À l’époque, le régime syrien considérait, dans l’analyse contenue dans ce rapport (2016), que la Turquie avait poussé à la rupture du Front avec al-Qaïda, en réaction à la tentative de coup d’État manquée sur son territoire, cherchant ainsi à revaloriser ses dossiers régionaux après la déception éprouvée à l’égard de ses alliés occidentaux.

Mais aussi à affirmer son rôle et sa puissance régionale, ainsi qu’à consolider certaines ententes entre les puissances soutenant les factions en Syrie (Arabie saoudite, Turquie et Qatar), tout en contraignant al-Nosra à y participer. L’objectif était de favoriser l’émergence de nouvelles dynamiques en Syrie, susceptibles d’obtenir un soutien international.

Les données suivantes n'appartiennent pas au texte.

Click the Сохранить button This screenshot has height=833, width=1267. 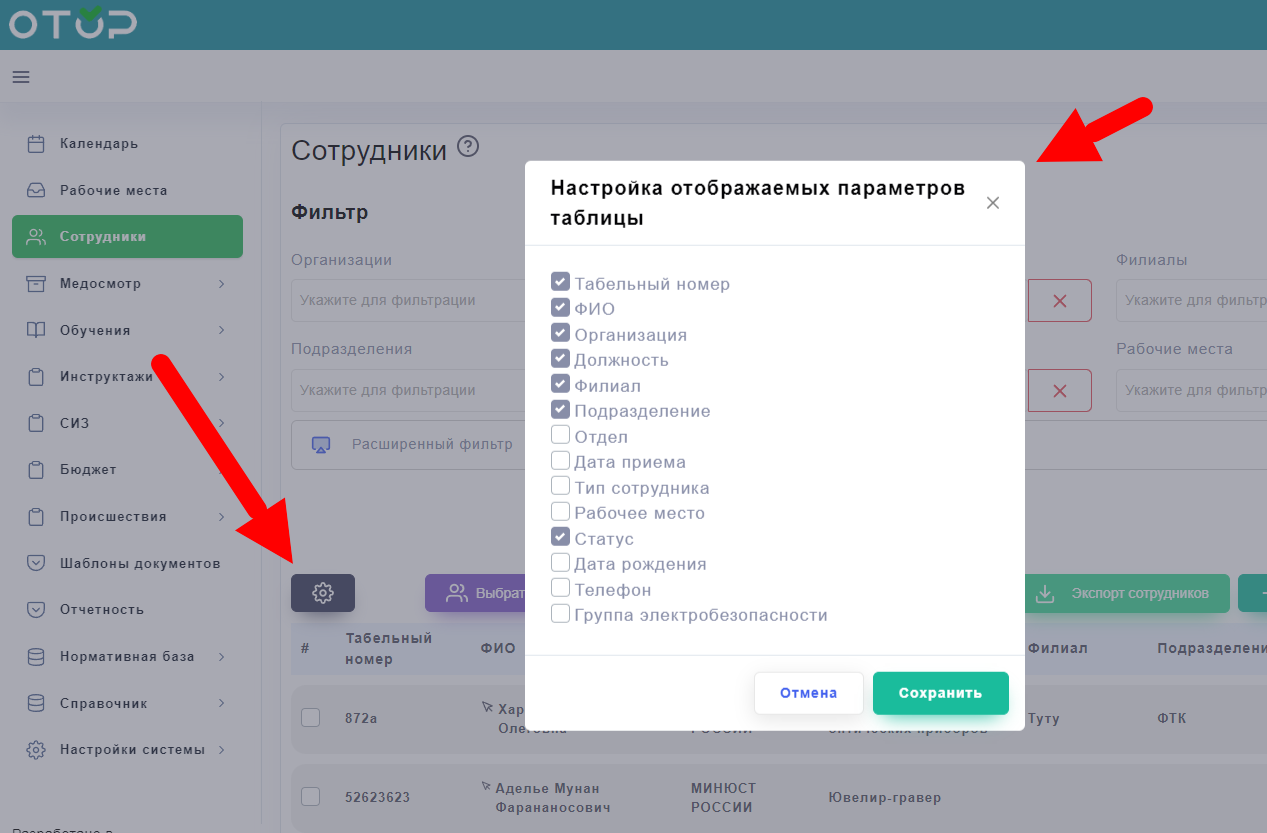coord(940,693)
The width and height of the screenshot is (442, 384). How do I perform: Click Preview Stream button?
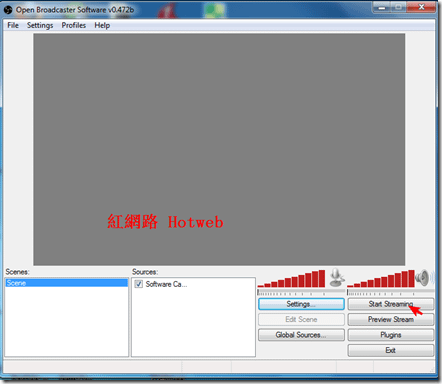pyautogui.click(x=391, y=319)
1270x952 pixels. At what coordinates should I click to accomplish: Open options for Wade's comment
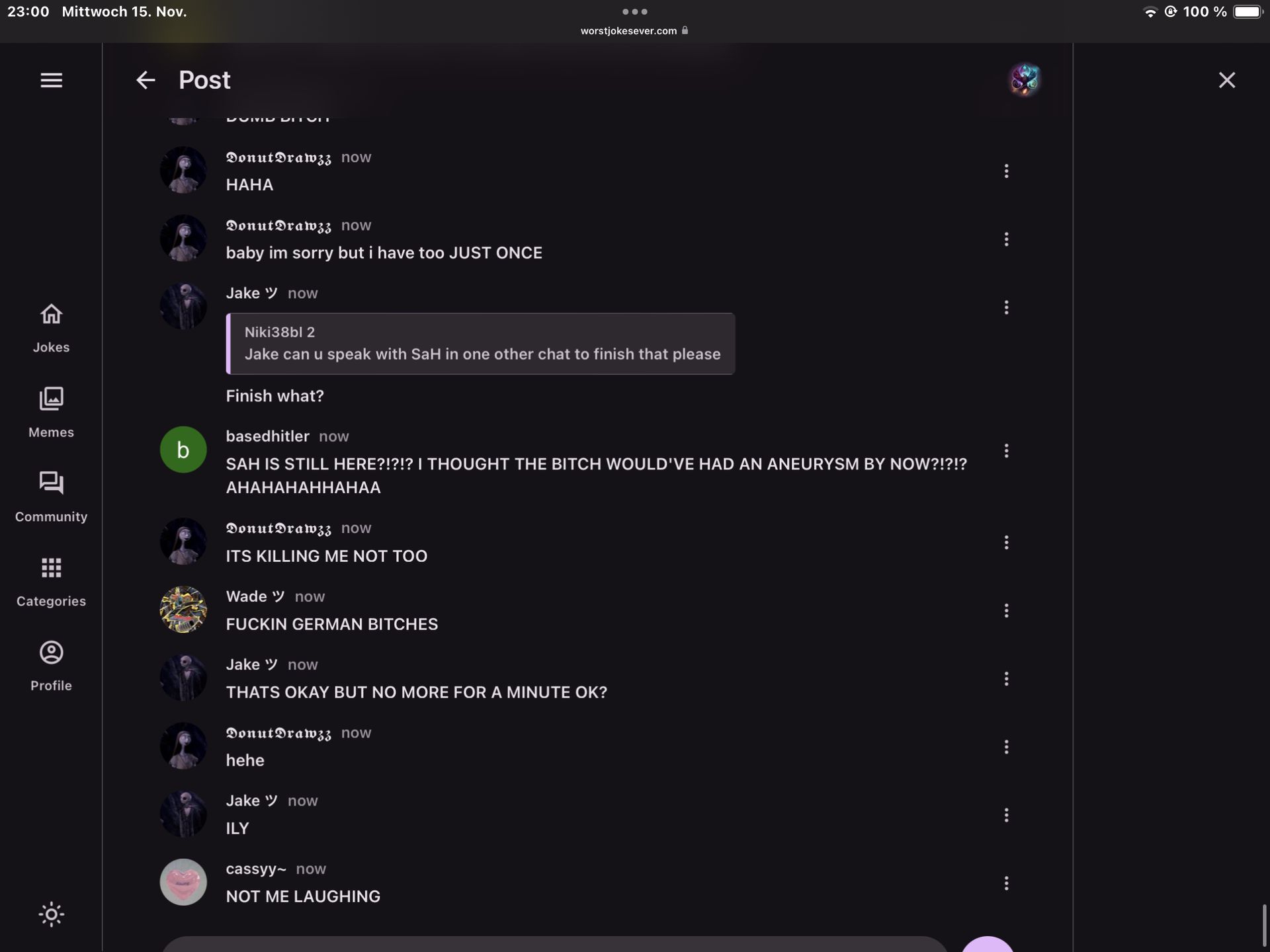(1006, 611)
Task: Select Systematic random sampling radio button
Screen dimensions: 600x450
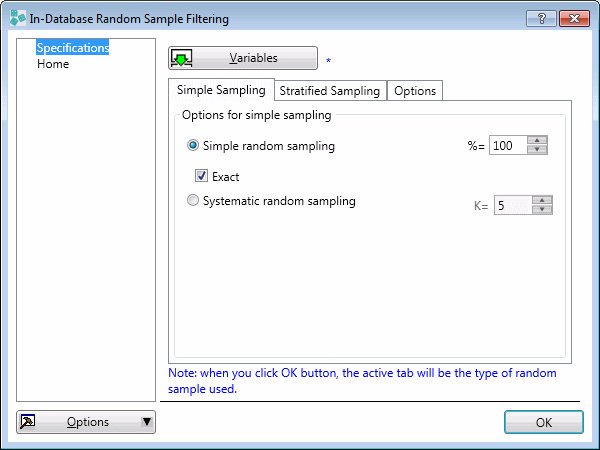Action: click(x=194, y=201)
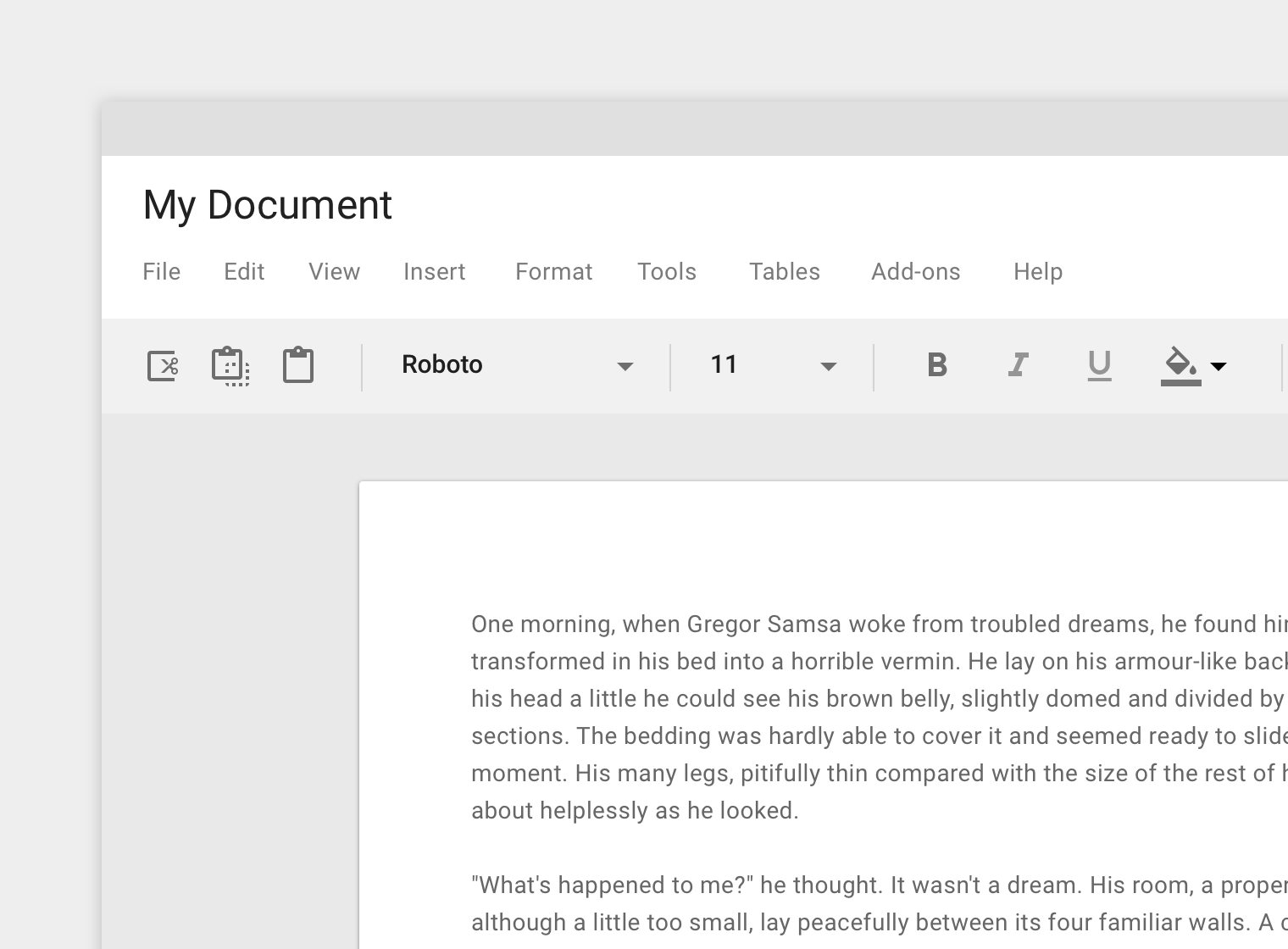1288x949 pixels.
Task: Toggle Italic formatting
Action: 1019,365
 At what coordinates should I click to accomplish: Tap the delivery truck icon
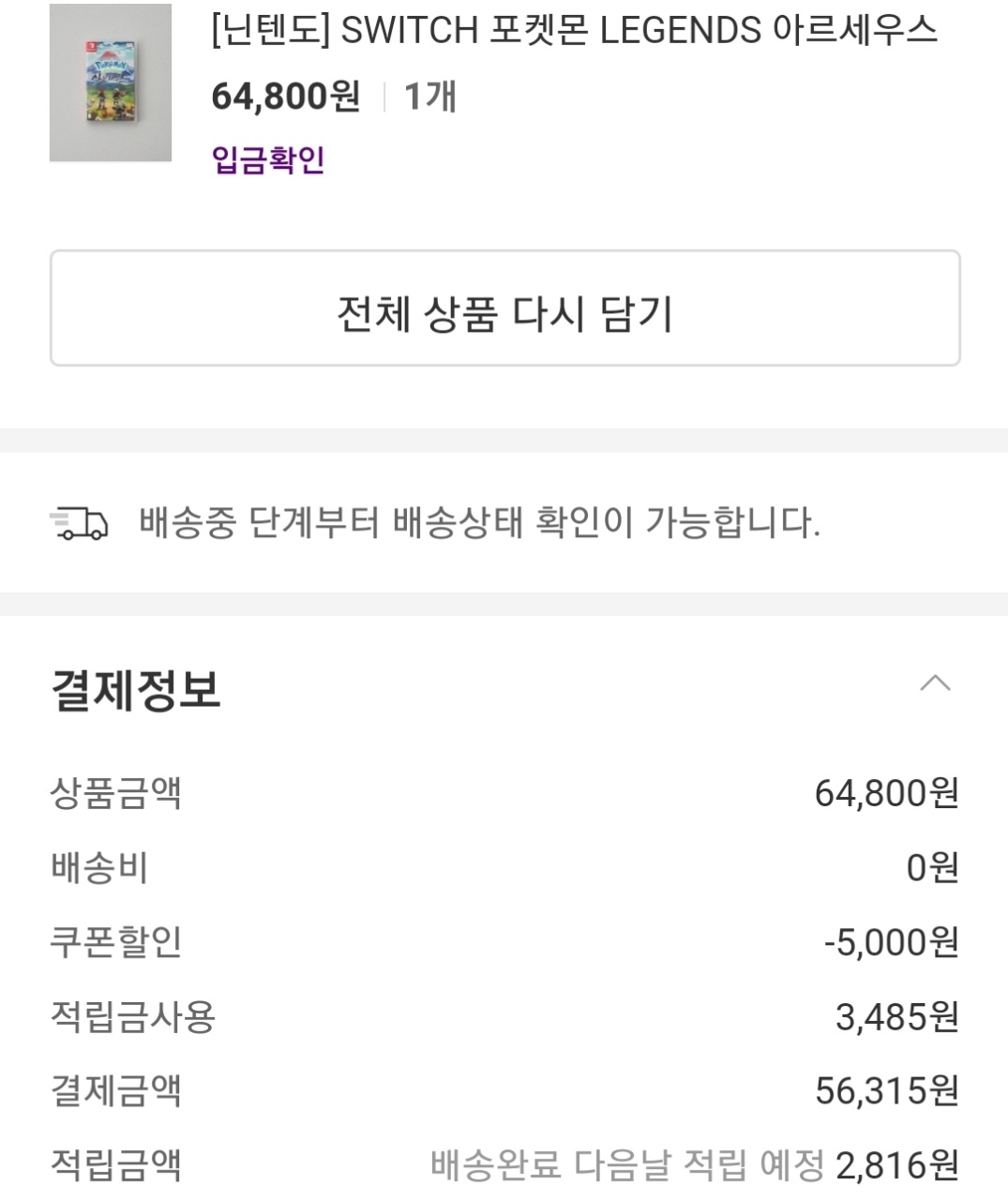click(80, 523)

Cependant, l’objectif le plus prégnant, selon le rapport, restait d’adresser un message aux puissances extérieures quant à la volonté du Front de s’ouvrir à de nouvelles relations légitimant sa présence en Syrie. C’est bien la stratégie suivie par Al-Joulani depuis lors, jusqu’au renversement du régime de Bachar al-Assad, en sa qualité de commandant des opérations militaires et de la libération du Levant.


Nos confrères Zahi Naddour et Jana Barakat ont contribué aux recherches pour la réalisation de cet article. Nous le publions en partenariat avec Daraj.